Excerpts from a dataset:
* * * *
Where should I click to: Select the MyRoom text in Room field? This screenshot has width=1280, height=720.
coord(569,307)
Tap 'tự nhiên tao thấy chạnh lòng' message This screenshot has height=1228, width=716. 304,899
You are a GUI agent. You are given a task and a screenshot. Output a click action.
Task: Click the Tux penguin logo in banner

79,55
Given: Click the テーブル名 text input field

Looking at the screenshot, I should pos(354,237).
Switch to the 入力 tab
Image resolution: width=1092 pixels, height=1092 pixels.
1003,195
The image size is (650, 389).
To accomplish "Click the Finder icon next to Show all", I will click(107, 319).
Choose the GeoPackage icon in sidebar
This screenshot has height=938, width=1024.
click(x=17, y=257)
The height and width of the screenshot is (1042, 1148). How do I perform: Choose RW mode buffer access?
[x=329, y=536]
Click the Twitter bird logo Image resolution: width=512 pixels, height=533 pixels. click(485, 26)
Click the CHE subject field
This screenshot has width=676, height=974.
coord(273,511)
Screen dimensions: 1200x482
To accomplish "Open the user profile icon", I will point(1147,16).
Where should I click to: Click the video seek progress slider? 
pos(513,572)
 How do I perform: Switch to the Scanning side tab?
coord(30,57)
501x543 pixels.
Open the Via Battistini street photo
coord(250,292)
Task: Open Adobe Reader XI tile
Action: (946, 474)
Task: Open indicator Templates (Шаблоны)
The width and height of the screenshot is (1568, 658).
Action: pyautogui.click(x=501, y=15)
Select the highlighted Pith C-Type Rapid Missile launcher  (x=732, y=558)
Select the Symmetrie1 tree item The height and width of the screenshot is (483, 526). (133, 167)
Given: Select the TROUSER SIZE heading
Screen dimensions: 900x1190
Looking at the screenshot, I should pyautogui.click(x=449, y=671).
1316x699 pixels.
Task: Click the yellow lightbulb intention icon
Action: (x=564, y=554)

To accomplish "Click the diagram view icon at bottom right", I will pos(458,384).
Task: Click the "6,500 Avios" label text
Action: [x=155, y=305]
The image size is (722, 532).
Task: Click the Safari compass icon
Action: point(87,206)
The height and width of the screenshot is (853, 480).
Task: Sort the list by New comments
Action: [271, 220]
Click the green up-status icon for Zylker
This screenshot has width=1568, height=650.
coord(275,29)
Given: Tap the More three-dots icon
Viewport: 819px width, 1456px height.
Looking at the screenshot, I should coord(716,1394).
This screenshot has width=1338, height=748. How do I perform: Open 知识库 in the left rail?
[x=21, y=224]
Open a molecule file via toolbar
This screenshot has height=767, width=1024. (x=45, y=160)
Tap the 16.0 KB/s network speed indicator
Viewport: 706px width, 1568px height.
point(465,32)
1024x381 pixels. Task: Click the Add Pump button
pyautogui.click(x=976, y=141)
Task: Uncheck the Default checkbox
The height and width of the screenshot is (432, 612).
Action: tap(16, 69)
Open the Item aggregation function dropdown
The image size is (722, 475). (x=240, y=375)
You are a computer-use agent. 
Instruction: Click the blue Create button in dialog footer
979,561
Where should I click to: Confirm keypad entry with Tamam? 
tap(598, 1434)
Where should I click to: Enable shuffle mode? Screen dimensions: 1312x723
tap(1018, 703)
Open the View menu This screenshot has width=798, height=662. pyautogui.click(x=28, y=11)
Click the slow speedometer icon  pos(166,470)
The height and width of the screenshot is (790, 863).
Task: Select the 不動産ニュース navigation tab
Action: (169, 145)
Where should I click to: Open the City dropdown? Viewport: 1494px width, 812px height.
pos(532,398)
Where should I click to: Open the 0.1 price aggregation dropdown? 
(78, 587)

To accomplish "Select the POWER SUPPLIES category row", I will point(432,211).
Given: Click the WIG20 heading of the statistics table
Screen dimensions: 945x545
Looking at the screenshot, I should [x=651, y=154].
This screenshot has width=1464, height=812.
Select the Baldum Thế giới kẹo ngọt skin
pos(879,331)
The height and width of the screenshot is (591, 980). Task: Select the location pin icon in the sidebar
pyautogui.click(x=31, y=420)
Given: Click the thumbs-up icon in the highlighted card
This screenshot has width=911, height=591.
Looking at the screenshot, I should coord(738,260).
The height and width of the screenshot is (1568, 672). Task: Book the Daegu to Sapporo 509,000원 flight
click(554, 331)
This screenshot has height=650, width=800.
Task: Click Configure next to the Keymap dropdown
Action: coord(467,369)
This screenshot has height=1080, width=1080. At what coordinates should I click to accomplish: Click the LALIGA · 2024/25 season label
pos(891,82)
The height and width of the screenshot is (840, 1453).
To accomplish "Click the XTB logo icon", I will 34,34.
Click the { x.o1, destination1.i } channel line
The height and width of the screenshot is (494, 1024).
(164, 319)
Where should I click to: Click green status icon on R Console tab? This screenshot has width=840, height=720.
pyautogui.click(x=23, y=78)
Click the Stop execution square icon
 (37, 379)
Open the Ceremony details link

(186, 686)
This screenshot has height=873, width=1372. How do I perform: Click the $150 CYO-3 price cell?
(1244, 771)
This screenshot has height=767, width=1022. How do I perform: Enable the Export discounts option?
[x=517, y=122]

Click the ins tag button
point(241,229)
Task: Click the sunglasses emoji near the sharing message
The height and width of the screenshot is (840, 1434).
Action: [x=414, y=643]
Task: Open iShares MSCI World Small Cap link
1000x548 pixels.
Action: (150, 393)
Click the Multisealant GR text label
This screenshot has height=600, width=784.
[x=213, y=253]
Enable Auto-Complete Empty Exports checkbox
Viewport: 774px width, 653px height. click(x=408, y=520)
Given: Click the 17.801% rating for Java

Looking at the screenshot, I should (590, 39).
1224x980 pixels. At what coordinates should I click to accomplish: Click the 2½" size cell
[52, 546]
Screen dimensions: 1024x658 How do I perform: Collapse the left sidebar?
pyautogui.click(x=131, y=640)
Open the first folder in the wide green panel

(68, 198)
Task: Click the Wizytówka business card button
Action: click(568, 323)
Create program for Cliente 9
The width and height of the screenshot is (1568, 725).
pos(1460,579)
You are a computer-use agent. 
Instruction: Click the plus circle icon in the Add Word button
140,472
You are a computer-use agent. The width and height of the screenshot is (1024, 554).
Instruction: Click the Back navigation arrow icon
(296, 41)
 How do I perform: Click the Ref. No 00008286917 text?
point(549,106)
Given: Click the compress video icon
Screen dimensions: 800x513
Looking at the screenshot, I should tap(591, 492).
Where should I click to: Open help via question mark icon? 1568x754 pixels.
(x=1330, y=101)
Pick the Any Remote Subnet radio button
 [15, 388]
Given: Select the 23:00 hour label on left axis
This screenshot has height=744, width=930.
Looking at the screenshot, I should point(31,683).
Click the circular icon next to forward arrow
* * * *
A complete answer reproduces every line of the records in which the word "indicator" occurs.

ANSWER SECTION:
Task: Open indicator Templates (Шаблоны)
Tap the 16.0 KB/s network speed indicator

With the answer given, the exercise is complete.